**Schriftliche Aufgabe 1:**
Welche Vornamen von Kindern nennt der Text über die Fechtfamilie Knechtl?

**Vorliegender Text:**

################

Und dann sind da noch die eigenen Kinder, die allesamt fechten. Auch dem Alter gemäß am auffälligsten tut das derzeit Lukas Knechtl. "Der ist meine Reinkarnation, ein Zweimeterprügel." Der 17-Jährige ficht mit dem Degen "wegen der besseren Bedingungen" als Doppelstaatsbürger für Deutschland, fand zuletzt Aufnahme in den C-Bundeskader, steht also vor einer großen sportlichen Zukunft.

Nachfolger und Nachwuchsarbeit

Die Mutter war seine Trainerin, nachdem sie doch wieder ihr Fechtzeug aus der Ecke geholt hatte. Nach der Geburt von Simon - vor dem jetzt Siebenjährigen hatten David (12) und Lucia (11) die Familie verstärkt - focht Elisabeth Knechtl auch wieder für sich und den UWK Graz. Sie gewann trotz ihrer körperlichen Probleme wieder Meisterschaften, führte die Rangliste in Österreich an. "Ich komme in der Früh nur schwer auf, aber beim Fechten tut mir nichts weh."

################

**Schriftliche Aufgabe 2:**
Ersetze in den Datensätzen "screenshot" durch "image", und zwar von der Zeile mit "The height and width of the screenshot is (581, 792)." bis einschließlich zum Ende der Datensätze. Gib nur diese Zeilen ansonsten unverändert und ohne die Bilder wieder.

**Bereitgestellte Datensätze:**

################

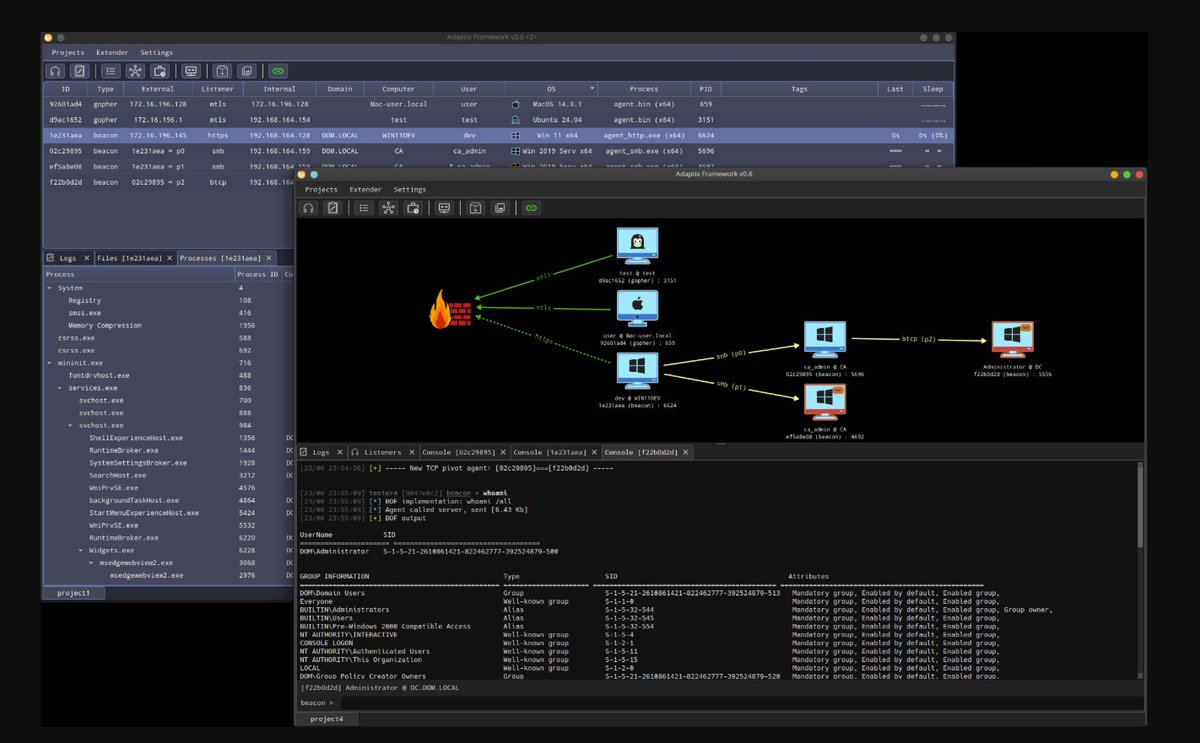The image size is (1200, 743).
Task: Click the green link icon in front window toolbar
Action: (531, 207)
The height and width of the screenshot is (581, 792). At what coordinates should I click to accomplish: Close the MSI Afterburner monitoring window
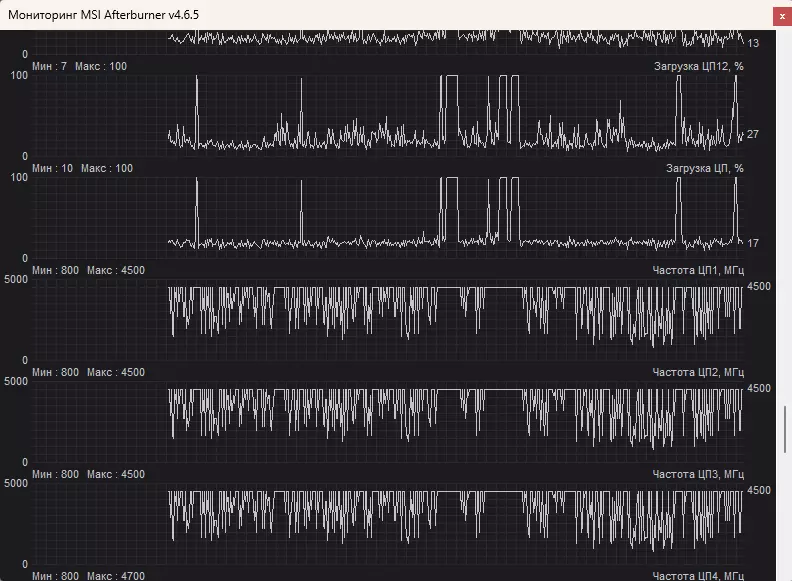[780, 15]
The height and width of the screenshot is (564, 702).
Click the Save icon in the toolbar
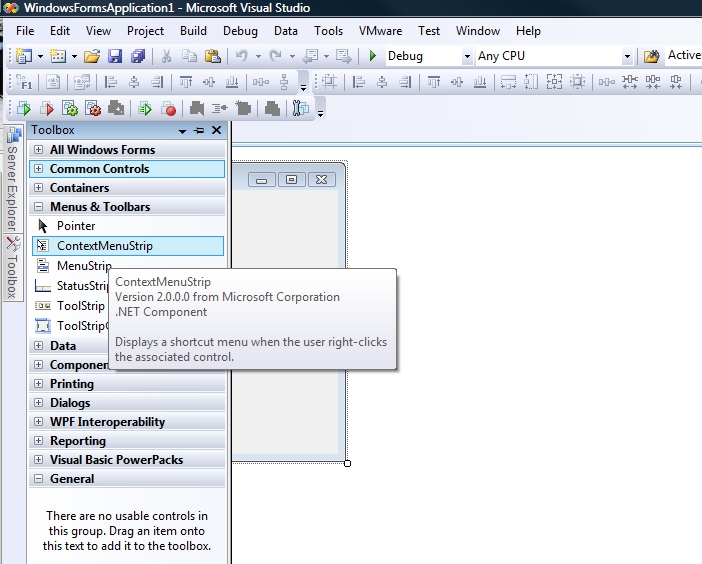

################

**Aufgabenlösung 1:**
Lukas, Simon, David, Lucia

**Aufgabenlösung 2:**
The height and width of the image is (581, 792). At what coordinates should I click to accomplish: Close the MSI Afterburner monitoring window
[780, 15]
The height and width of the image is (564, 702).
Click the Save icon in the toolbar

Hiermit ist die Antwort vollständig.